One of my favorite things about my job is that I get to participate in the cultural activity of our campus. I attend book discussions, poetry readings, open houses, and presentations all the time (well, maybe not all the time, but that’s probably okay).
This week, I attended the opening reception for “The Many Hats of Robert Altman“. At the reception, students shared stories about their experiences with “Bob,” otherwise known as director Robert Altman. Because of a partnership between librarian Philip Hallman and their professor, Matthew Solomon, the students got a chance to intimately research our largest archive, the Robert Altman collection, which holds photos, letters, papers, etc. etc., from the filmmaker’s career. They curated pieces from the collection based on eight themes including Altman’s aesthetic (which includes a sound piece), his relationship with his peers in the movie industry, and his use of sound and music in his work. At the reception, Solomon spoke of the transformation that took place in the students as they got a chance to do hands-on, unique research with primary source materials (that sounds very librarian-y).
So that’s pretty cool: a librarian working with a faculty member to use library resources for primary research. It’s what you’d expect, though, from any good academic library.
This is what I think is the cool part: library staff (Jamie Vander Broek, Learning Librarian and Exhibits & Programming Librarian and Melissa Gomis, Instructional Technology Librarian) leveled up by developing, executing, and hosting an exhibit of the students’ work that fills our graduate library gallery space.

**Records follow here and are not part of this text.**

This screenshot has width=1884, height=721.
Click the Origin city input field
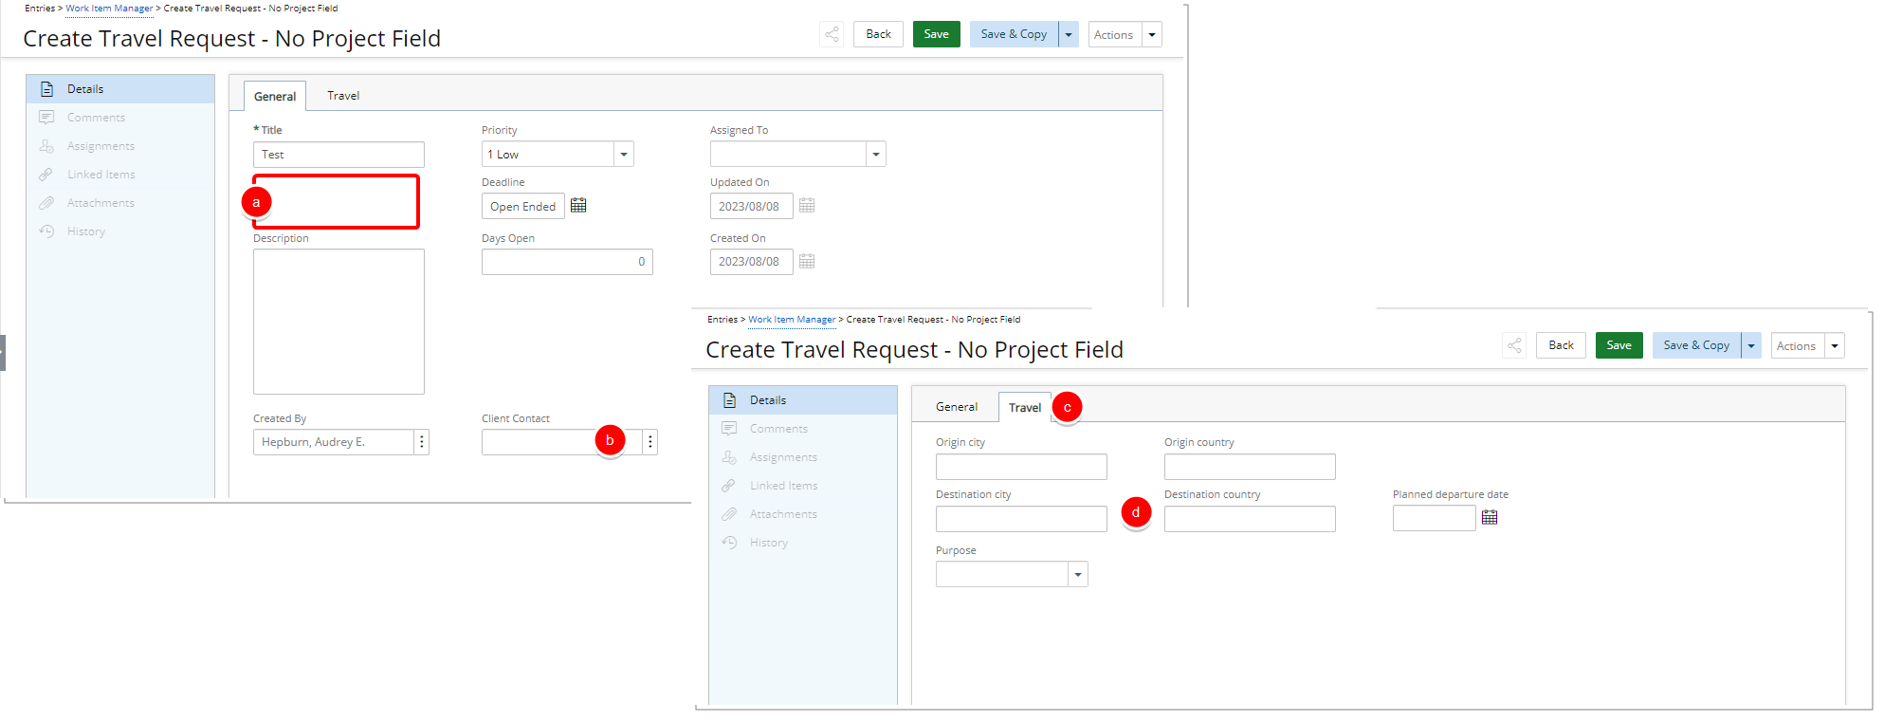tap(1020, 467)
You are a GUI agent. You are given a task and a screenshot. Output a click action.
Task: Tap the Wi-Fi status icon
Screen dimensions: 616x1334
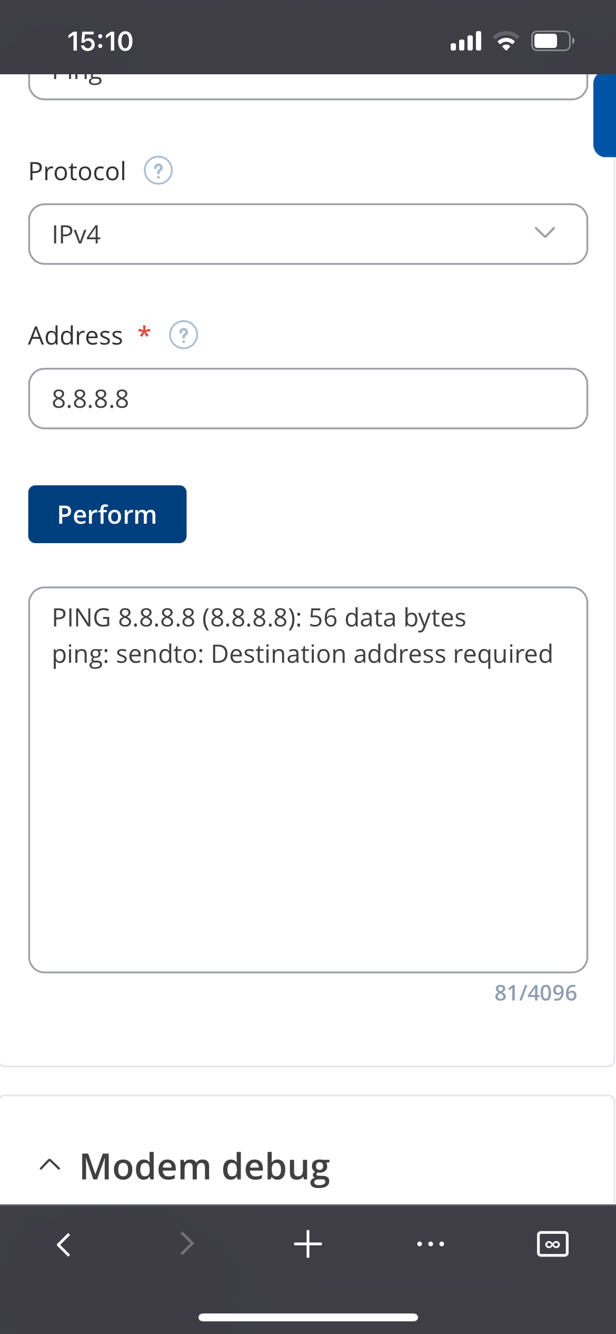pos(506,41)
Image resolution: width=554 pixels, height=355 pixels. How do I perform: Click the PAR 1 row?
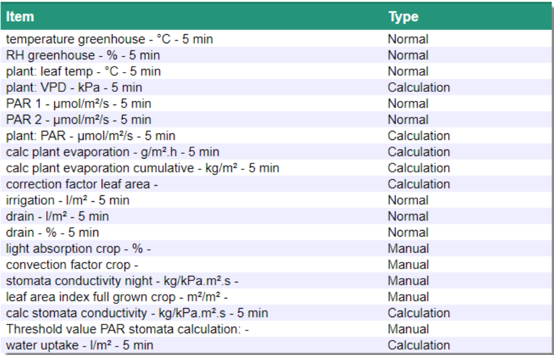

They coordinated this semester-long project with a libraries-wide (through the graduate and undergraduate libraries) set of exhibits showcasing student work and celebrating the exhibits that have occurred all throughout library locations. Called “On View,” this inter-building exhibit illustrates just the kinds of things librarians can do to support research and learning and teaching in the communities they serve. Libraries are reflections of their community, of the individuals that make up that community. Showcasing student research by building an exhibit around it is much more exciting than simply using the library archives as a source for research. It visually illustrates, explores, and celebrates the work the students (and faculty-librarian collaborators) put into their research and the relationships they built with each other, their subject (in this case, Bob), and the collections.
It’s not about us (librarians or libraries), it’s about our community (students, faculty, staff, and broader community). This effort pointedly showcases this community reflection and celebration.
I hope to see more of this at our library. I’m really proud of it.